Issue 6 is not the first time medical marijuana has come up on the state ballot: In 2012, Arkansas voted on the Arkansas Medical Marijuana Question, which was struck down in a vote of 51.4% to 48.5%. A separate medical marijuana proposal, the Arkansas Medical Cannabis Act, or Issue 7, was also initially slated to be on the ballot in 2016, but was later disqualified due to invalid signatures. That proposal, unlike Issue 6, would have allowed medical marijuana patients to grow their own cannabis, as well as covered 56 medical conditions, rather than 17.
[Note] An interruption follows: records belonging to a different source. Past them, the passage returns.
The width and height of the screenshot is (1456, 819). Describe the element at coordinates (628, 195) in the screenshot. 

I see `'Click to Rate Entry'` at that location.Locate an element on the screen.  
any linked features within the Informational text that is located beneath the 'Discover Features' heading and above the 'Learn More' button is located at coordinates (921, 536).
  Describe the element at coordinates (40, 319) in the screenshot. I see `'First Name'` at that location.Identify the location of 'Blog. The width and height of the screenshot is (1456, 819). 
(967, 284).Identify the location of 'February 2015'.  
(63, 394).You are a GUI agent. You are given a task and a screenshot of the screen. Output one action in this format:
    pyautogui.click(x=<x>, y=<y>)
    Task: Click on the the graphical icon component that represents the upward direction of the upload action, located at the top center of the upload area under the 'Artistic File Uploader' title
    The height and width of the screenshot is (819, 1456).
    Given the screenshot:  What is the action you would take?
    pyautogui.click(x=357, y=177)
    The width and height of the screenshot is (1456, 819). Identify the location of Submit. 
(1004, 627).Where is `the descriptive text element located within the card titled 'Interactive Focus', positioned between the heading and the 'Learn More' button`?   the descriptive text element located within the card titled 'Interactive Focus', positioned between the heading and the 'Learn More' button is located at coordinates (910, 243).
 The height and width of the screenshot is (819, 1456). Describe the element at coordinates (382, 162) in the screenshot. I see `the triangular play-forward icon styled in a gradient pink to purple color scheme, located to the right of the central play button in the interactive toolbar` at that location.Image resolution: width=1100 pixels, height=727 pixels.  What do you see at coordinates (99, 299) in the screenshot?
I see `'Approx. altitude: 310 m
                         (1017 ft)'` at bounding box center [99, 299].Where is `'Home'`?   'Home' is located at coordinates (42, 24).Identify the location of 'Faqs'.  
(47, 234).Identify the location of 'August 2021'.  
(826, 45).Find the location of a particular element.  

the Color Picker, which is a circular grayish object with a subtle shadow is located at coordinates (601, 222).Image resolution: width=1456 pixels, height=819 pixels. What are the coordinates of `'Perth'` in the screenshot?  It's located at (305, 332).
Though Issue 6 won with Arkansas voters by a decisive margin of over 6%, the initiative has been met with significant opposition by the heavily conservative Arkansas government. Gov. Asa Hutchinson openly opposed the amendment, as did Surgeon General Greg Bledsoe and such government departments as the Arkansas Department of Health and the Arkansas State Chamber of Commerce.
In the wake of Tuesday's vote, however, these conservative politicians signaled a desire to respect the wishes of their constituents. "The people voted this in," Gov. Hutchinson said in a news conference, "and I intend to implement it according to the will of the people of Arkansas."
Arkansas is one of the first southeastern states to adopt medical marijuana legalization, along with Florida, making Tuesday's vote an important step toward nationwide legalization. After the results of the 2016 elections, 28 states now have legal medical marijuana, along with the District of Columbia.